From Oracle Documents
Oracle9i Database Performance Tuning Guide and Reference
Release 2 (9.2)Part Number A96533-02
Using Histograms
The cost-based optimizer can use data value histograms to get accurate estimates of the distribution of column data. A histogram partitions the values in the column into bands, so that all column values in a band fall within the same range. Histograms provide improved selectivity estimates in the presence of data skew, resulting in optimal execution plans with nonuniform data distributions.
One of the fundamental tasks of the cost-based optimizer is determining the selectivity of predicates that appear in queries. Selectivity estimates are used to decide when to use an index and the order in which to join tables. Some attribute domains (a table's columns) are not uniformly distributed.
The cost-based optimizer uses height-based histograms on specified attributes to describe the distributions of nonuniform domains. In a height-based histogram, the column values are divided into bands so that each band contains approximately the same number of values. The useful information that the histogram provides, then, is where in the range of values the endpoints fall.
See Also: |
Consider a column C with values between 1 and 100 and a histogram with 10 buckets. If the data in C is uniformly distributed, then the histogram looks similar to Figure 3-1, where the numbers are the endpoint values.
Figure 3-1 Histogram with Uniform Distribution
Text description of the illustration pfgrf208.gif
The number of rows in each bucket is one tenth the total number of rows in the table. Four-tenths of the rows have values between 60 and 100 in this example of uniform distribution.
If the data is not uniformly distributed, then the histogram might look similar to Figure 3-2.
Figure 3-2 Histogram with Non-Uniform Distribution
Text description of the illustration pfgrf209.gif
In this case, most of the rows have the value 5 for the column; only 1/10 of the rows have values between 60 and 100.
When to Use Histograms
Histograms can affect performance and should be used only when they substantially improve query plans. Histogram statistics data is persistent, so the space required to save the data depends on the sample size. In general, create histograms on columns that are used frequently in WHERE
clauses of queries and have a highly skewed data distribution. For uniformly distributed data, the cost-based optimizer can make fairly accurate guesses about the cost of executing a particular statement without the use of histograms.

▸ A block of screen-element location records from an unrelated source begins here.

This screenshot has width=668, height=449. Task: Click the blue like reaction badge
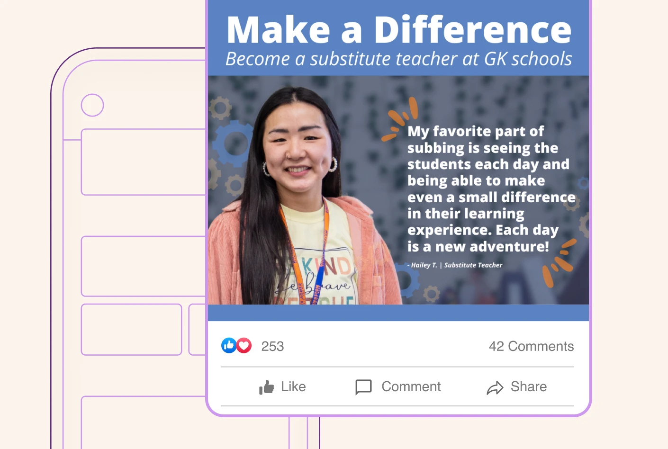[229, 346]
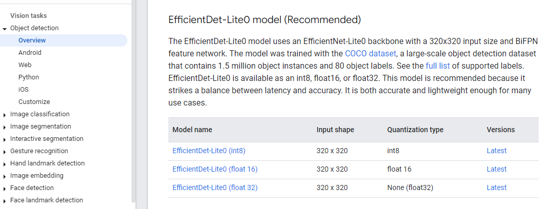The image size is (554, 209).
Task: Expand the Image segmentation section
Action: [5, 127]
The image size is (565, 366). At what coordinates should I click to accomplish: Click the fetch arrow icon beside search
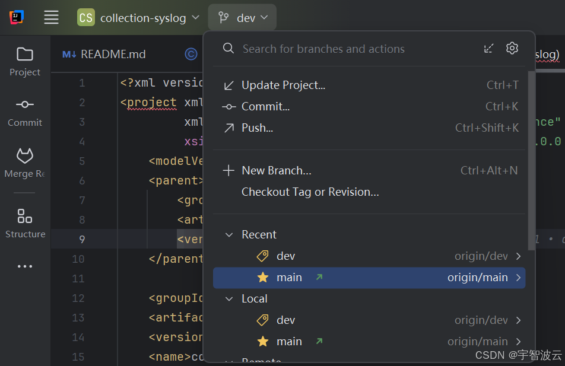(x=489, y=49)
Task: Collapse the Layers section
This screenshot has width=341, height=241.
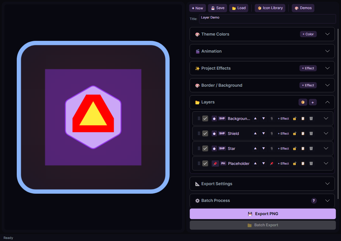Action: [327, 102]
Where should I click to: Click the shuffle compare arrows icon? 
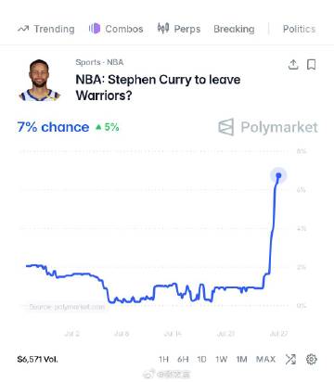click(290, 359)
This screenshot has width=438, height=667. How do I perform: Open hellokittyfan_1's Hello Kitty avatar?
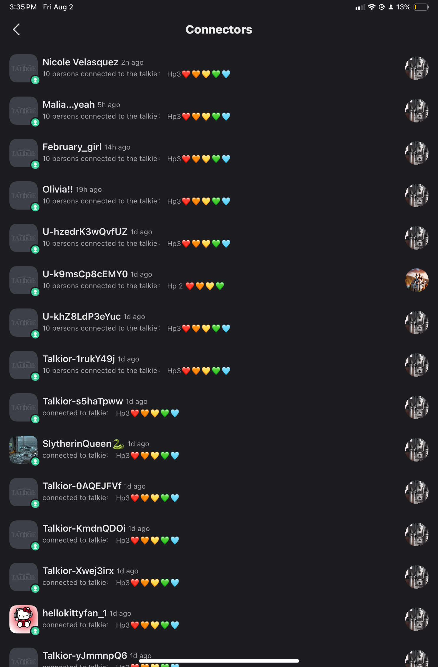(x=24, y=619)
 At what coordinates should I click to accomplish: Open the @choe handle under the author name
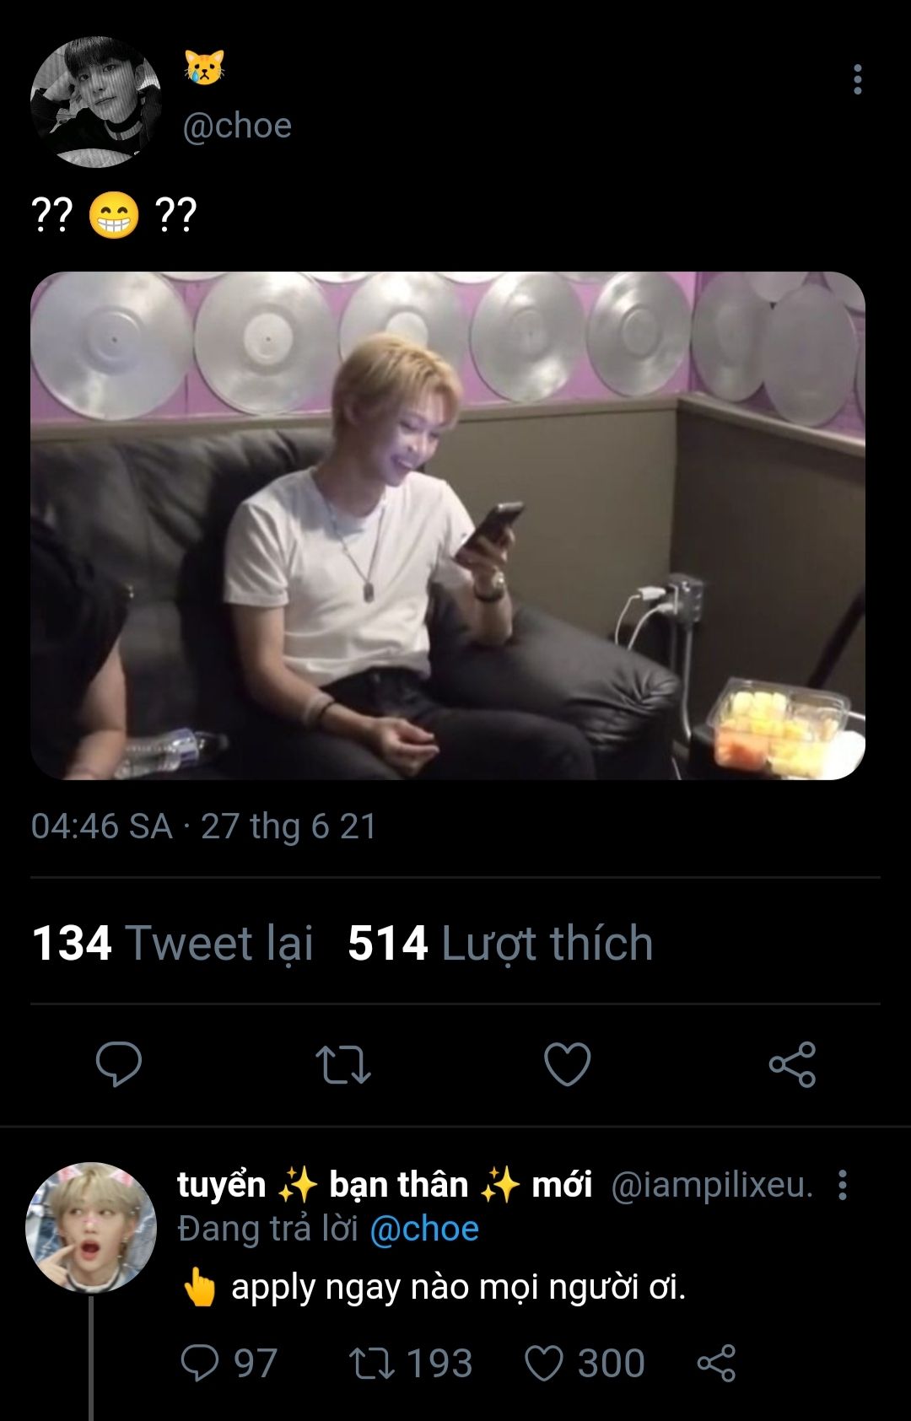pos(237,126)
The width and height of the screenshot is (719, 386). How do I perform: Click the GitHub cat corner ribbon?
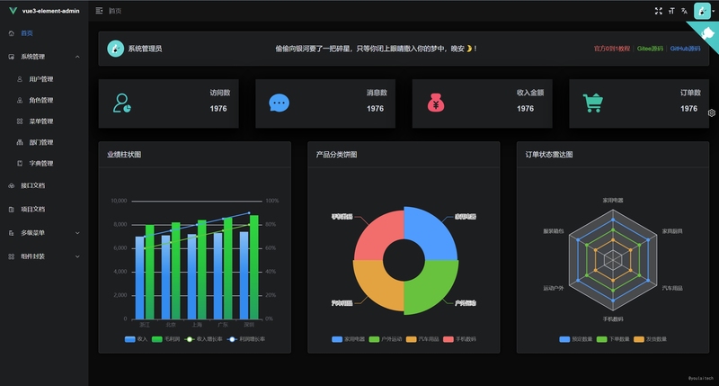(x=707, y=33)
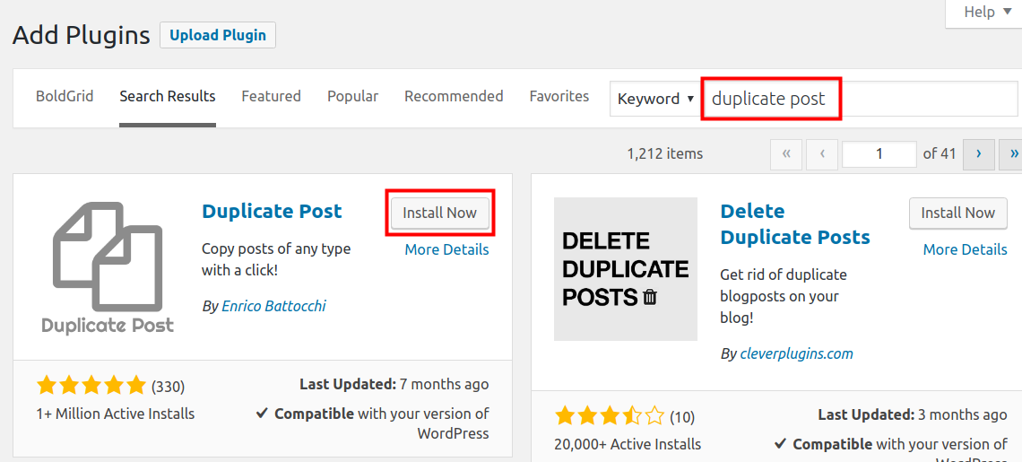This screenshot has height=462, width=1022.
Task: Go to the next results page
Action: tap(978, 153)
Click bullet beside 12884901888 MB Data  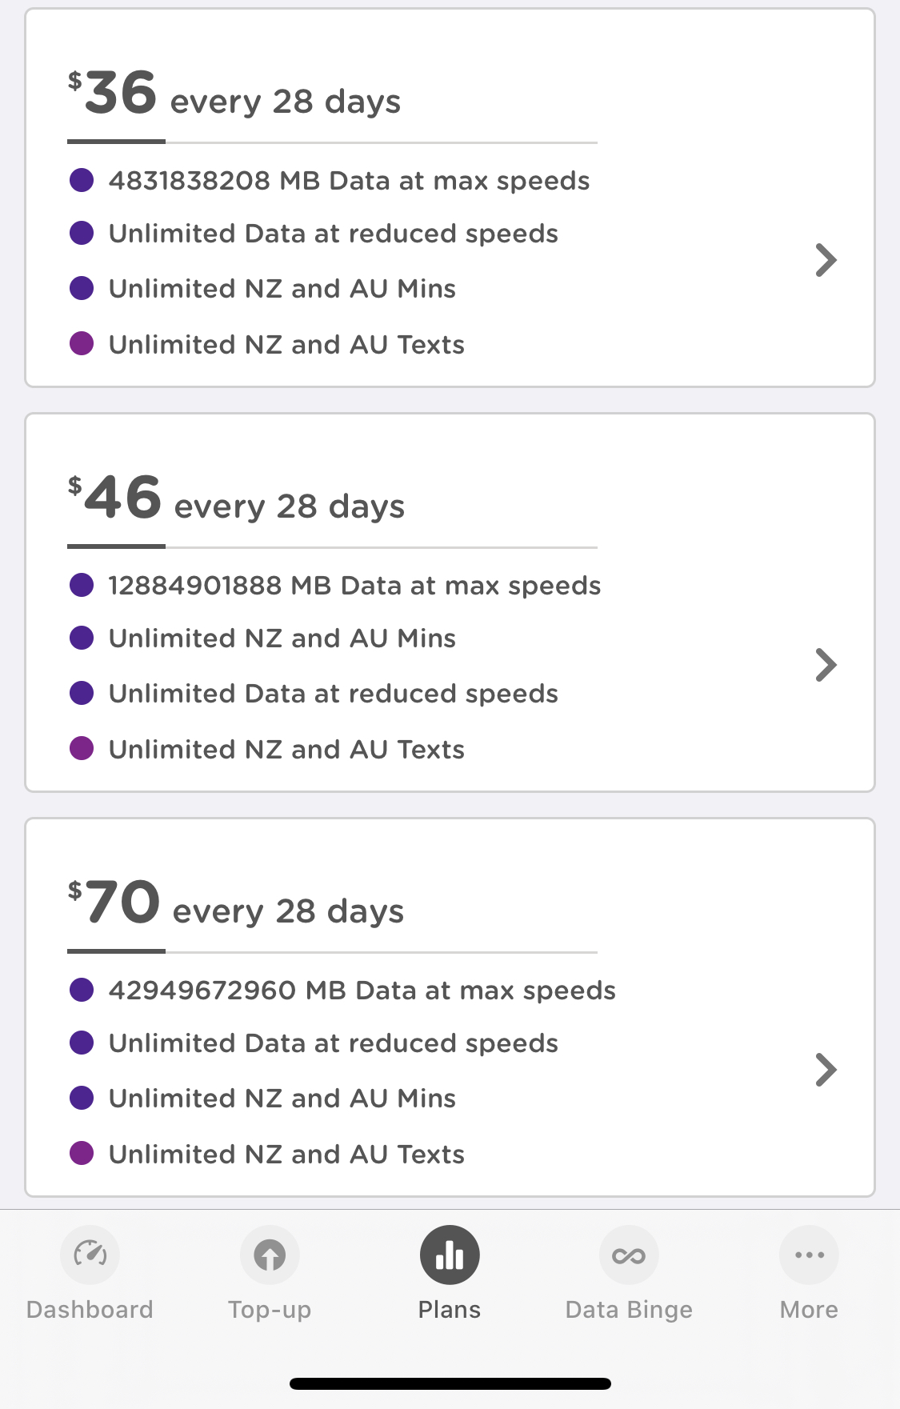[82, 585]
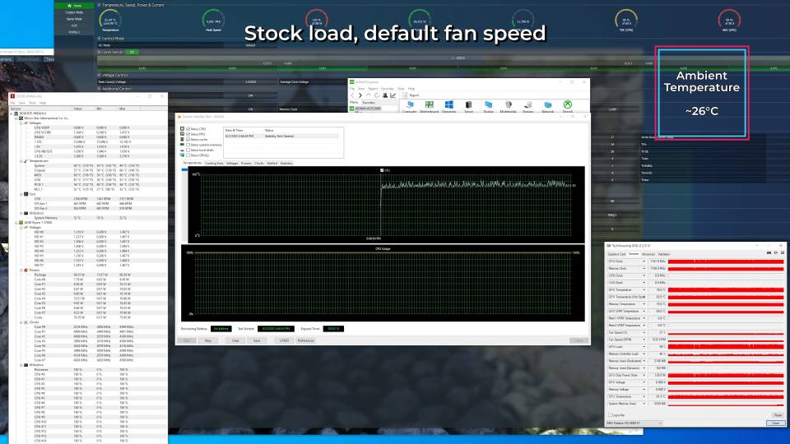Open the GPU selection combo box in GPU-Z

coord(634,423)
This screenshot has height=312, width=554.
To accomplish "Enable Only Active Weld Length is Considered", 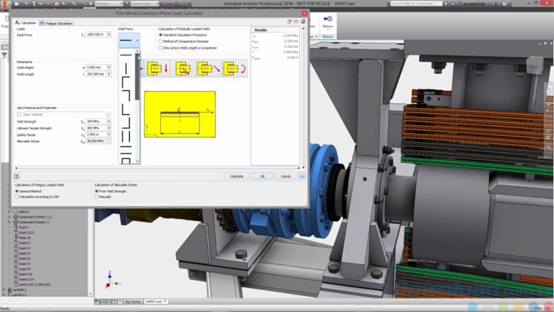I will pyautogui.click(x=161, y=48).
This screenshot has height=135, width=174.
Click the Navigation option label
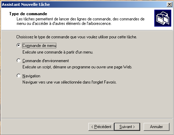[x=31, y=76]
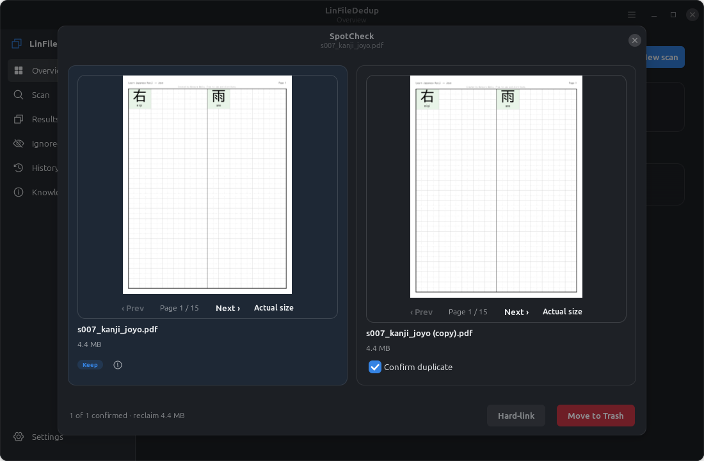Click the Keep badge on original file
This screenshot has width=704, height=461.
90,365
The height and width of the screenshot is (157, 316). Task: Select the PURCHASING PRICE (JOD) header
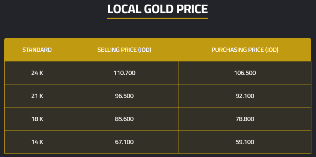[x=245, y=50]
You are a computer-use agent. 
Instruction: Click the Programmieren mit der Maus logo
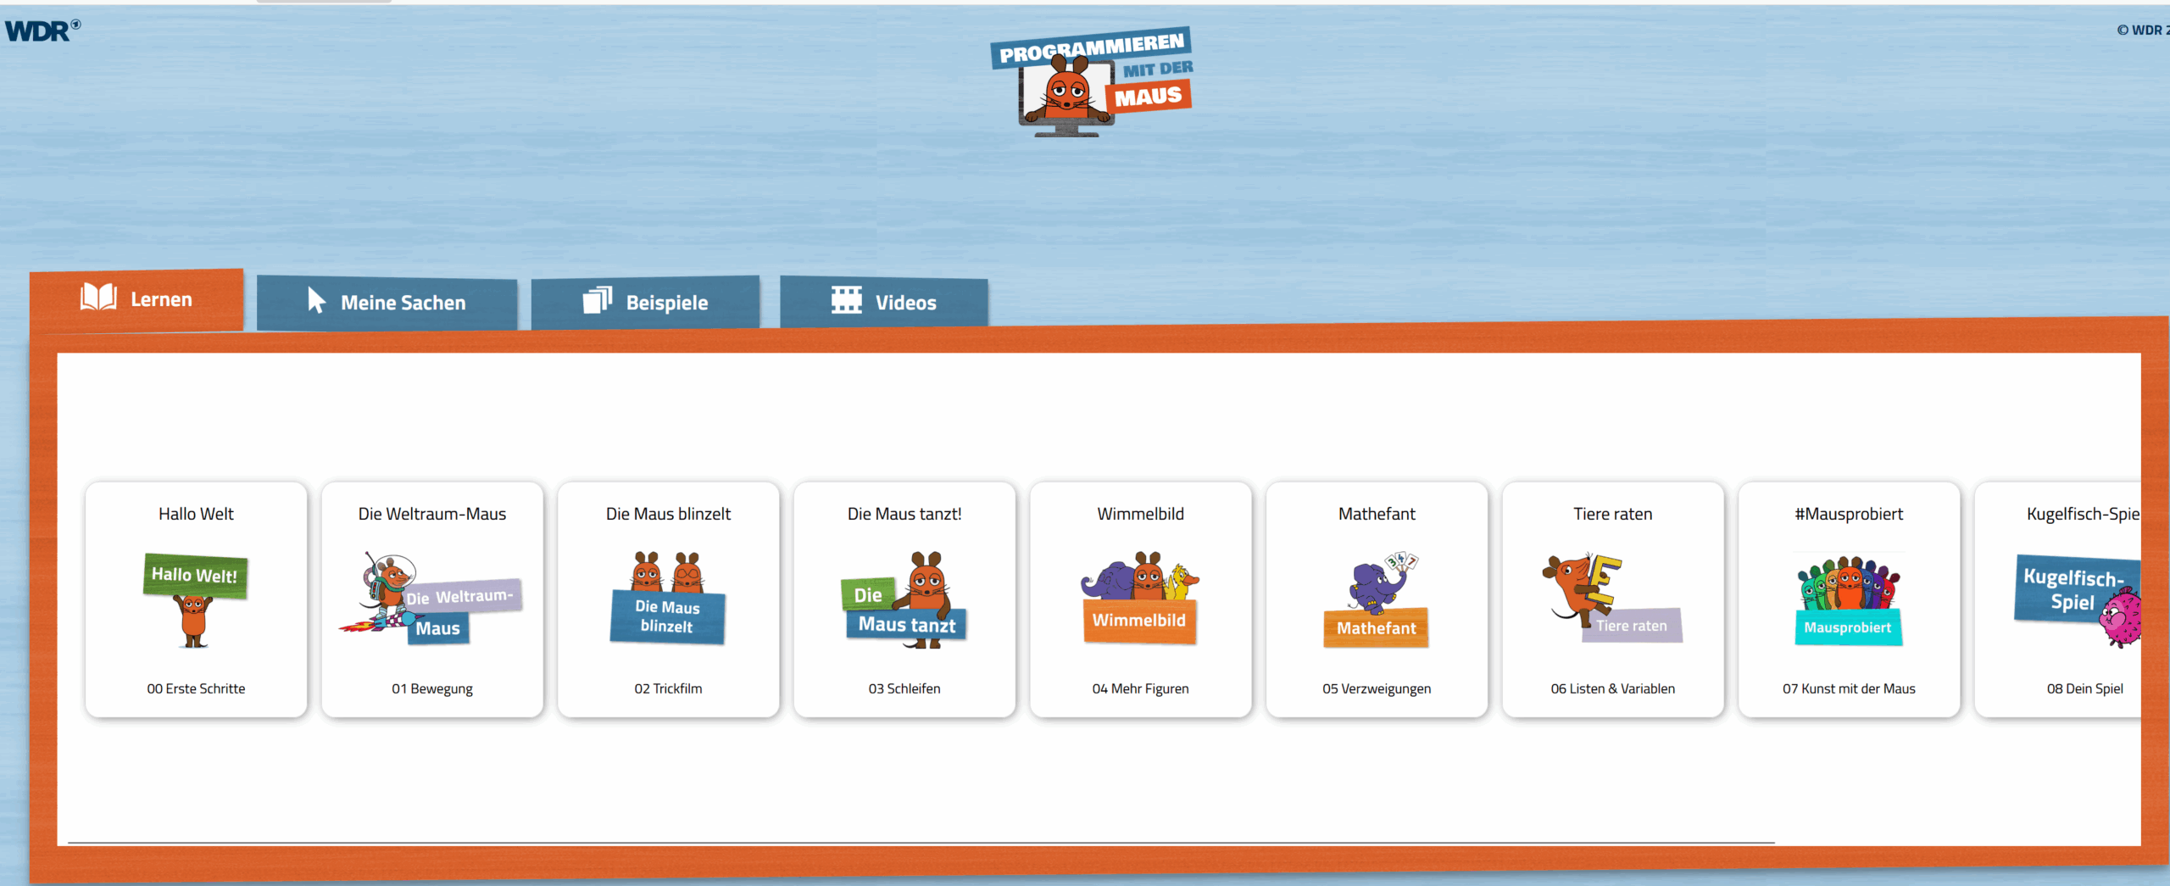(1091, 82)
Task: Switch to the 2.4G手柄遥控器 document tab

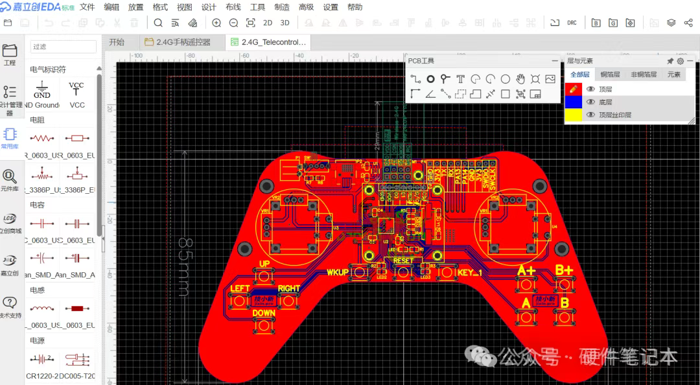Action: pos(178,42)
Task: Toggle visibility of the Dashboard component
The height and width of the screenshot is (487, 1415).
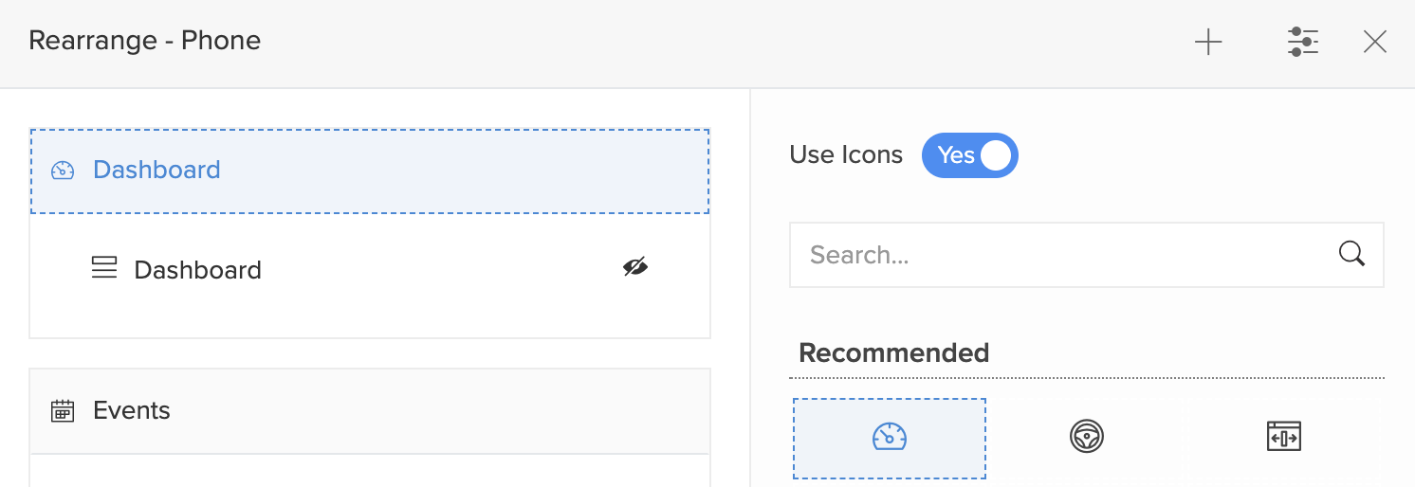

Histograms, like all other optimizer statistics, are static. They are useful only when they reflect the current data distribution of a given column. (The data in the column can change as long as the distribution remains constant.) If the data distribution of a column changes frequently, you must recompute its histogram frequently.
Histograms are not useful for columns with the following characteristics:
- All predicates on the column use bind variables.
- The column data is uniformly distributed.
- The column is unique and is used only with equality predicates.
Creating Histograms
You generate histograms by using the DBMS_STATS
package. You can generate histograms for columns of a table or partition. For example, to create a 10-bucket histogram on the SAL
column of the emp
table, issue the following statement:
EXECUTE DBMS_STATS.GATHER_TABLE_STATS ('scott','emp', METHOD_OPT => 'FOR COLUMNS SIZE 10 sal');
The SIZE
keyword declares the maximum number of buckets for the histogram. You would create a histogram on the SAL
column if there were an unusually high number of employees with the same salary and few employees with other salaries. You can also collect histograms for a single partition of a table.
Oracle Corporation recommends using the DBMS_STATS
package to have the database automatically decide which columns need histograms. This is done by specifying SIZE
AUTO
.
See Also: Oracle9i Supplied PL/SQL Packages and Types Reference for more information on the |
Choosing the Number of Buckets for a Histogram
If the number of frequently occurring distinct values in a column is relatively small, then set the number of buckets to be greater than that number. The default number of buckets for a histogram is 75. This value provides an appropriate level of detail for most data distributions. However, because the number of buckets and the data distribution both affect a histogram's usefulness, you might need to experiment with different numbers of buckets to obtain optimal results.
Types of Histograms
There are two types of histograms:
Understanding Height-Based Histograms
Height-based histograms place approximately the same number of values into each range, so that the endpoints of the range are determined by how many values are in that range. Only the last (largest) values in each bucket appear as bucket (end point) values.
Consider that a table's query results in the following four sample values: 4, 18, 30, and 35.
For a height-based histogram, each of these values occupies a portion of one bucket, in proportion to their size. The resulting selectivity is computed with the following formula:
S = Height(35) / Height(4 + 18 + 30 + 35)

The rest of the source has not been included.